The whole situation was very unfortunate. The members of the court had been waiting the entire evening—probably fully prepared to perform their welcoming ballet—and must have been very tired. When the prince at last arrived at 2 o’clock in the morning, an accident occurred. One of the members of the escort injured the prince’s foot, making it impossible for him to take part in any dancing for that evening. It is almost certain that the performance was cancelled for that evening.

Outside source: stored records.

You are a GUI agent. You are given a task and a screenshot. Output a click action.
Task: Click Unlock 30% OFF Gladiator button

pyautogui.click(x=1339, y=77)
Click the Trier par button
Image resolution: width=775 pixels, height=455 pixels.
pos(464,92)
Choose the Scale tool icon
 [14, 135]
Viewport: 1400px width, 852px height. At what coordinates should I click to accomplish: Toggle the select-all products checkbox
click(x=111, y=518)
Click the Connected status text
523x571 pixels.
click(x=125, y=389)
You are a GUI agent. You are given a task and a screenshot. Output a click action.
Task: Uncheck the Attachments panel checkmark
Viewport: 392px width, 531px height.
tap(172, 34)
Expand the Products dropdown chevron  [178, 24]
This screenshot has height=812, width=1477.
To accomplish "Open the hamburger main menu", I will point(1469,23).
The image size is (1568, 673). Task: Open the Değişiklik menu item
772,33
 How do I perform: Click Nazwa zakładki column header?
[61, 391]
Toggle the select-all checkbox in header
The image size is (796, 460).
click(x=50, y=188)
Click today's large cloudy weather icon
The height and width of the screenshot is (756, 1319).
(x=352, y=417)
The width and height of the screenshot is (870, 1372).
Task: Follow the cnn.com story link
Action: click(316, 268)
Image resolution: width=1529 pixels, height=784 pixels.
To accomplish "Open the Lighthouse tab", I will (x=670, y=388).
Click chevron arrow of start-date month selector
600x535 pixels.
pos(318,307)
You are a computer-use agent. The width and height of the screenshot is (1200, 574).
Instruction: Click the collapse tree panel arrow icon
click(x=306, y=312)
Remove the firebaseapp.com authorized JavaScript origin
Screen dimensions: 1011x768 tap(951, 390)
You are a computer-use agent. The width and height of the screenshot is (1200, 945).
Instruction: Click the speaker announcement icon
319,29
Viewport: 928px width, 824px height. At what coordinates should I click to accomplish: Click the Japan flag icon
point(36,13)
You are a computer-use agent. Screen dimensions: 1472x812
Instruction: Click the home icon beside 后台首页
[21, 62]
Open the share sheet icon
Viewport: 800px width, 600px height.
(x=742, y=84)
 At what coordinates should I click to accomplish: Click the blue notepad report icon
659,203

But all is not lost that is delayed. According to Jan Hagenau, a courtier who was part of the prince’s entourage, the Duke Karel Alexander de Croÿ invited Ladislas Wasa for a dinner that was followed by a ballet. Jan Hagenau wrote in his diary: “Die Tänze und Gesänge währten die ganze Nacht. Fürst Radziwiłł, der an Zahnschmerzen litt, verließ die Gesellschaft um zwei Uhr nach Mitternacht, die anderen hielten es bis zum Morgengrauen aus.” [The dancing and singing went on for the entire night. Lord Radziwiłł, who was suffering from tooth ache, left the company around 2 a.m., the others kept on going until the break of dawn.] According to another diary kept by Stefan Pac, the prince’s secretary, all the songs and interludes referred to Prince Ladislas. ((Die Reise des Kronprinzen Władyslaw Wasa in die Länder Westeuropas in den Jahren 1624/1625. München: C.H. Beck 1988, p. 111; about Pac, see pp. 18–20.))
However succinct these contemporary notes in the two surviving diaries are, they clearly refer to the ballet described in Diane triomphante. On the second page of that booklet we find an Italian sonnet which alludes to the prince’s conquest of the Turks in the battle of Chocim in 1621, a victory which turned Ladislas into a celebrated defender of Christianity.
The ballet itself is a moralizing pastoral in four parts, populated by satyrs, wild men, and peasants. It shows how the nymphs of Diana beat the Cupidos, the sons of Venus, goddess of love. In various places the text explicitly mentions the Polish prince and his victory over the Turks—it is these references which allow us to link this ballet to the one described by Jan Hagenau in his diary.
This rare booklet testifies to how deep and important the Folger’s collections are for our understanding of the Renaissance in Europe. I look forward to finding more such materials and to sharing them with you.